Saved data entries
——

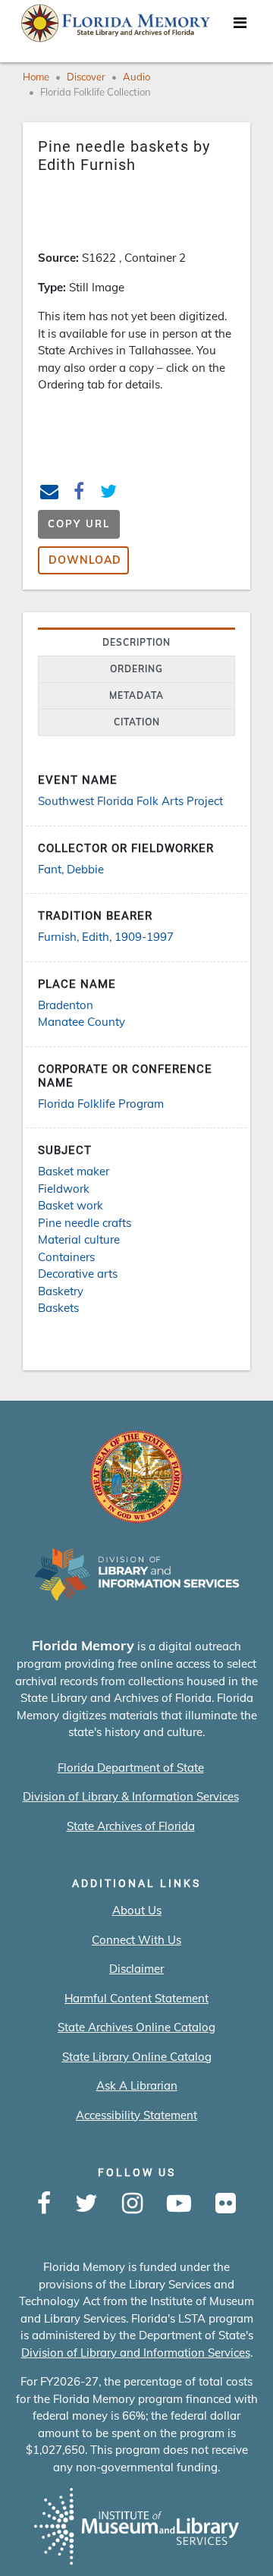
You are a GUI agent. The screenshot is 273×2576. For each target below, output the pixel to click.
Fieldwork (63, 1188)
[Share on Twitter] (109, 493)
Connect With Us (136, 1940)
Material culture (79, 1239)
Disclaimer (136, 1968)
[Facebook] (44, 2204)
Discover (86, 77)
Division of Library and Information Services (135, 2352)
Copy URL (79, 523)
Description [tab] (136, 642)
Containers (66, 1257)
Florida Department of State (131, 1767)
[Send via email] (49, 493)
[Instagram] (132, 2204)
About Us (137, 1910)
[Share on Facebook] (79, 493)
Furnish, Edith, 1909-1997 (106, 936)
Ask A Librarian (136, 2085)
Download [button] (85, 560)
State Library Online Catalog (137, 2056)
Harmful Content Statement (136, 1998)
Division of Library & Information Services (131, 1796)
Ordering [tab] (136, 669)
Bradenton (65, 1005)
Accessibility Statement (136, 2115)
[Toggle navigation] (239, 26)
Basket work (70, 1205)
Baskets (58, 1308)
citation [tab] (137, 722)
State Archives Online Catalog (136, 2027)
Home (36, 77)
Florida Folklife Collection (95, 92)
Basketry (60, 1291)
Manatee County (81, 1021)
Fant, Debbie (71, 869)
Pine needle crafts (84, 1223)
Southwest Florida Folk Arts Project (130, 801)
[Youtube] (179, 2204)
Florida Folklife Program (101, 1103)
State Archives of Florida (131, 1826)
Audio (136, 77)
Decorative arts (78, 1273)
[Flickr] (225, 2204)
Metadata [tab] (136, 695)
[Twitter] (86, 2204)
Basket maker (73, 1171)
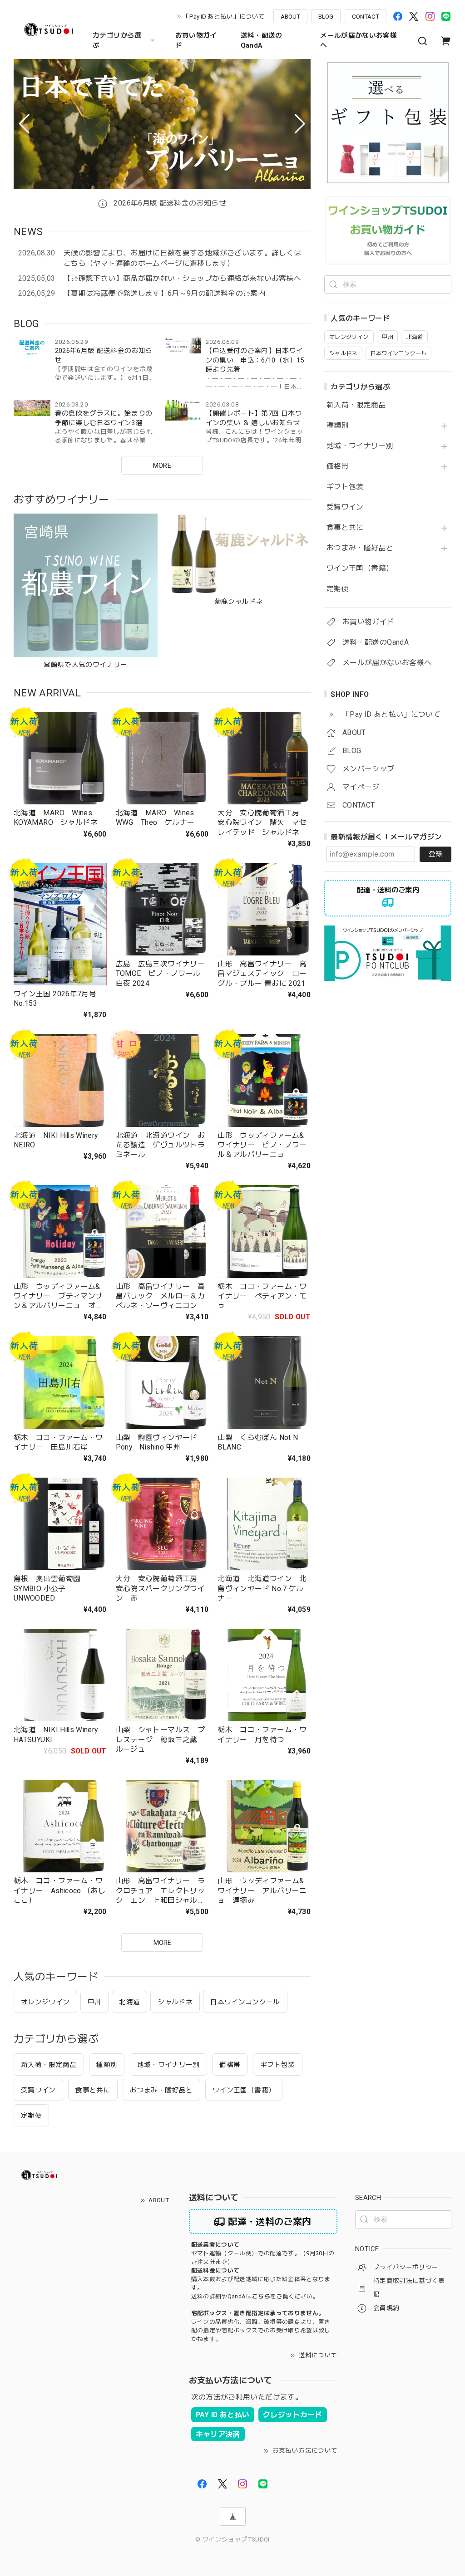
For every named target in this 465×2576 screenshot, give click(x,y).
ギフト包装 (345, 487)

——

Up to and including the line with "State Library Online Catalog (137, 2056)", repeat every line from the top of the entries exactly, but not the pictures.

### Answer to the exercise
You are a GUI agent. The screenshot is 273×2576. For each target below, output the pixel to click.
Fieldwork (63, 1188)
[Share on Twitter] (109, 493)
Connect With Us (136, 1940)
Material culture (79, 1239)
Disclaimer (136, 1968)
[Facebook] (44, 2204)
Discover (86, 77)
Division of Library and Information Services (135, 2352)
Copy URL (79, 523)
Description [tab] (136, 642)
Containers (66, 1257)
Florida Department of State (131, 1767)
[Send via email] (49, 493)
[Instagram] (132, 2204)
About Us (137, 1910)
[Share on Facebook] (79, 493)
Furnish, Edith, 1909-1997 (106, 936)
Ask A Librarian (136, 2085)
Download [button] (85, 560)
State Library Online Catalog (137, 2056)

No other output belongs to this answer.